Write out every one of the following rows verbatim, changing nothing.

▶ **Records to process**
┄┄┄┄┄┄

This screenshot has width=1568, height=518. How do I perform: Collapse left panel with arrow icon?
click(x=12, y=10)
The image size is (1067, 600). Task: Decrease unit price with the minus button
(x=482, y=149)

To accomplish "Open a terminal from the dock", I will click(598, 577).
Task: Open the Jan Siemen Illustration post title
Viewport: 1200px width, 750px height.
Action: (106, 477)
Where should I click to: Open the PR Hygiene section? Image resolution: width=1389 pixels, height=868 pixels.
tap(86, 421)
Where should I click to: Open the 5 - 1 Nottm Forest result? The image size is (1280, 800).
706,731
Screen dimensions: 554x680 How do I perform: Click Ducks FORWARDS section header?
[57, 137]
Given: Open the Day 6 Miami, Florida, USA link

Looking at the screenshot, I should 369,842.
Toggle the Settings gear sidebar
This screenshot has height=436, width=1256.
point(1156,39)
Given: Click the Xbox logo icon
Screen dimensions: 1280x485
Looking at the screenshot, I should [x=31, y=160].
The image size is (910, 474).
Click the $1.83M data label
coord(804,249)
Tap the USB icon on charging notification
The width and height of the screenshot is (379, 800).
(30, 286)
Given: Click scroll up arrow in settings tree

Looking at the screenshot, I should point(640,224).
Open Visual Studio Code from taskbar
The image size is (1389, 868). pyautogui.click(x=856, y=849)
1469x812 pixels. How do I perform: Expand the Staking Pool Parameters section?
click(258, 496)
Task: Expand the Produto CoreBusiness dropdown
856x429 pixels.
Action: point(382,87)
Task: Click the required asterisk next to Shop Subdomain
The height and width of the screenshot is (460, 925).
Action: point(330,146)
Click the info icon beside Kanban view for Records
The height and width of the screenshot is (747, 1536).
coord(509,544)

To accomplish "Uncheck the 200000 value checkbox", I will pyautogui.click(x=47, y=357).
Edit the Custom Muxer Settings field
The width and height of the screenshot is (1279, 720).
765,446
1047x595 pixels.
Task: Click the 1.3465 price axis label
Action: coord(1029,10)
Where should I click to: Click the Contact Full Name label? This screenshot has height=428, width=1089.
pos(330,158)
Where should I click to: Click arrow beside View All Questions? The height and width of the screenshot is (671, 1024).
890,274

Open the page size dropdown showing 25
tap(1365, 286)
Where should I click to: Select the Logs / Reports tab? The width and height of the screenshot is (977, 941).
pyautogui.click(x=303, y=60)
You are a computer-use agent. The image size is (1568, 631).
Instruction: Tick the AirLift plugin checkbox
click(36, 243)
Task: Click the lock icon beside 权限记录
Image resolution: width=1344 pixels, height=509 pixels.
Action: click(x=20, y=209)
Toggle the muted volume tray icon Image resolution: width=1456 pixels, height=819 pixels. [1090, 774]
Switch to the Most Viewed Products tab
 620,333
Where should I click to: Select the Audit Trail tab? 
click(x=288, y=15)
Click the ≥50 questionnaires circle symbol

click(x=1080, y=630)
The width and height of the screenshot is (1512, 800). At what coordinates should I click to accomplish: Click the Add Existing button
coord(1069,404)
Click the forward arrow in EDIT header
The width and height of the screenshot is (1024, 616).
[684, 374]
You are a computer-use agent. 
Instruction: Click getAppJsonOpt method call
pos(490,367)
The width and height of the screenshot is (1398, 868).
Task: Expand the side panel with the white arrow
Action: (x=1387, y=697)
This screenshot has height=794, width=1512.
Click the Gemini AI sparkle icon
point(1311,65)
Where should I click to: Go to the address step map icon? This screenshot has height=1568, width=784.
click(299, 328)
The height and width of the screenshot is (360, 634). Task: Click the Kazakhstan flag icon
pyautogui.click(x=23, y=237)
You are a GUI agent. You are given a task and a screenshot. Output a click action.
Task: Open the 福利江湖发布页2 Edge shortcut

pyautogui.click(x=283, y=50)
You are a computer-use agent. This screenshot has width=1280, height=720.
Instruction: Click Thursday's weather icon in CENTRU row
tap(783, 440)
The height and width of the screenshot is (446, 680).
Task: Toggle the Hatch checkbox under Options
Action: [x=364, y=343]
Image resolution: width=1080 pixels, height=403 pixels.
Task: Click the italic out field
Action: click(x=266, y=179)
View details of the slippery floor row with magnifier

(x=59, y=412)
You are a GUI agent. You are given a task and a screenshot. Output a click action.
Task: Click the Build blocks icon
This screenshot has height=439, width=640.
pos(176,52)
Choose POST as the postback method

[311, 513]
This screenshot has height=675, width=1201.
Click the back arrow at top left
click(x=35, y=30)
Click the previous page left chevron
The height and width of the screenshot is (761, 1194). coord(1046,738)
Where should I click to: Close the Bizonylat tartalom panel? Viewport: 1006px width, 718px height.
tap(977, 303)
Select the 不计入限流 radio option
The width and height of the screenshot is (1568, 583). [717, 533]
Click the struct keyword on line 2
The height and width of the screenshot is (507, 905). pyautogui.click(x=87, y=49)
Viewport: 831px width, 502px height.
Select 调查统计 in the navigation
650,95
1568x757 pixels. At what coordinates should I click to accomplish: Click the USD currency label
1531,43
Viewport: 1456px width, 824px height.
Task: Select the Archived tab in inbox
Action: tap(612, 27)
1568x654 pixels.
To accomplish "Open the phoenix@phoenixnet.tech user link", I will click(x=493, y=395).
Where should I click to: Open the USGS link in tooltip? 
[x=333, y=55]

┄┄┄┄┄┄

▶ **Solution for this task**
This screenshot has width=1568, height=518. How do I perform: Collapse left panel with arrow icon?
click(x=12, y=10)
The image size is (1067, 600). Task: Decrease unit price with the minus button
(x=482, y=149)

To accomplish "Open a terminal from the dock", I will click(598, 577).
Task: Open the Jan Siemen Illustration post title
Viewport: 1200px width, 750px height.
Action: (106, 477)
Where should I click to: Open the PR Hygiene section? Image resolution: width=1389 pixels, height=868 pixels.
tap(86, 421)
Where should I click to: Open the 5 - 1 Nottm Forest result? The image size is (1280, 800).
706,731
Screen dimensions: 554x680 How do I perform: Click Ducks FORWARDS section header?
[57, 137]
Given: Open the Day 6 Miami, Florida, USA link

Looking at the screenshot, I should 369,842.
Toggle the Settings gear sidebar
This screenshot has height=436, width=1256.
point(1156,39)
Given: Click the Xbox logo icon
Screen dimensions: 1280x485
Looking at the screenshot, I should [x=31, y=160].
The image size is (910, 474).
Click the $1.83M data label
coord(804,249)
Tap the USB icon on charging notification
The width and height of the screenshot is (379, 800).
(30, 286)
Given: Click scroll up arrow in settings tree

Looking at the screenshot, I should point(640,224).
Open Visual Studio Code from taskbar
The image size is (1389, 868). pyautogui.click(x=856, y=849)
1469x812 pixels. How do I perform: Expand the Staking Pool Parameters section?
click(258, 496)
Task: Expand the Produto CoreBusiness dropdown
856x429 pixels.
Action: point(382,87)
Task: Click the required asterisk next to Shop Subdomain
The height and width of the screenshot is (460, 925).
Action: point(330,146)
Click the info icon beside Kanban view for Records
The height and width of the screenshot is (747, 1536).
coord(509,544)

To accomplish "Uncheck the 200000 value checkbox", I will pyautogui.click(x=47, y=357).
Edit the Custom Muxer Settings field
The width and height of the screenshot is (1279, 720).
765,446
1047x595 pixels.
Task: Click the 1.3465 price axis label
Action: coord(1029,10)
Where should I click to: Click the Contact Full Name label? This screenshot has height=428, width=1089.
pos(330,158)
Where should I click to: Click arrow beside View All Questions? The height and width of the screenshot is (671, 1024).
890,274

Open the page size dropdown showing 25
tap(1365, 286)
Where should I click to: Select the Logs / Reports tab? The width and height of the screenshot is (977, 941).
pyautogui.click(x=303, y=60)
You are a computer-use agent. The image size is (1568, 631).
Instruction: Tick the AirLift plugin checkbox
click(36, 243)
Task: Click the lock icon beside 权限记录
Image resolution: width=1344 pixels, height=509 pixels.
Action: click(x=20, y=209)
Toggle the muted volume tray icon Image resolution: width=1456 pixels, height=819 pixels. [1090, 774]
Switch to the Most Viewed Products tab
 620,333
Where should I click to: Select the Audit Trail tab? 
click(x=288, y=15)
Click the ≥50 questionnaires circle symbol

click(x=1080, y=630)
The width and height of the screenshot is (1512, 800). At what coordinates should I click to accomplish: Click the Add Existing button
coord(1069,404)
Click the forward arrow in EDIT header
The width and height of the screenshot is (1024, 616).
[684, 374]
You are a computer-use agent. 
Instruction: Click getAppJsonOpt method call
pos(490,367)
The width and height of the screenshot is (1398, 868).
Task: Expand the side panel with the white arrow
Action: (x=1387, y=697)
This screenshot has height=794, width=1512.
Click the Gemini AI sparkle icon
point(1311,65)
Where should I click to: Go to the address step map icon? This screenshot has height=1568, width=784.
click(299, 328)
The height and width of the screenshot is (360, 634). Task: Click the Kazakhstan flag icon
pyautogui.click(x=23, y=237)
You are a GUI agent. You are given a task and a screenshot. Output a click action.
Task: Open the 福利江湖发布页2 Edge shortcut

pyautogui.click(x=283, y=50)
You are a computer-use agent. This screenshot has width=1280, height=720.
Instruction: Click Thursday's weather icon in CENTRU row
tap(783, 440)
The height and width of the screenshot is (446, 680).
Task: Toggle the Hatch checkbox under Options
Action: [x=364, y=343]
Image resolution: width=1080 pixels, height=403 pixels.
Task: Click the italic out field
Action: click(x=266, y=179)
View details of the slippery floor row with magnifier

(x=59, y=412)
You are a GUI agent. You are given a task and a screenshot. Output a click action.
Task: Click the Build blocks icon
This screenshot has height=439, width=640.
pos(176,52)
Choose POST as the postback method

[311, 513]
This screenshot has height=675, width=1201.
Click the back arrow at top left
click(x=35, y=30)
Click the previous page left chevron
The height and width of the screenshot is (761, 1194). coord(1046,738)
Where should I click to: Close the Bizonylat tartalom panel? Viewport: 1006px width, 718px height.
tap(977, 303)
Select the 不计入限流 radio option
The width and height of the screenshot is (1568, 583). [717, 533]
Click the struct keyword on line 2
The height and width of the screenshot is (507, 905). pyautogui.click(x=87, y=49)
Viewport: 831px width, 502px height.
Select 调查统计 in the navigation
650,95
1568x757 pixels. At what coordinates should I click to accomplish: Click the USD currency label
1531,43
Viewport: 1456px width, 824px height.
Task: Select the Archived tab in inbox
Action: tap(612, 27)
1568x654 pixels.
To accomplish "Open the phoenix@phoenixnet.tech user link", I will click(x=493, y=395).
Where should I click to: Open the USGS link in tooltip? 
[x=333, y=55]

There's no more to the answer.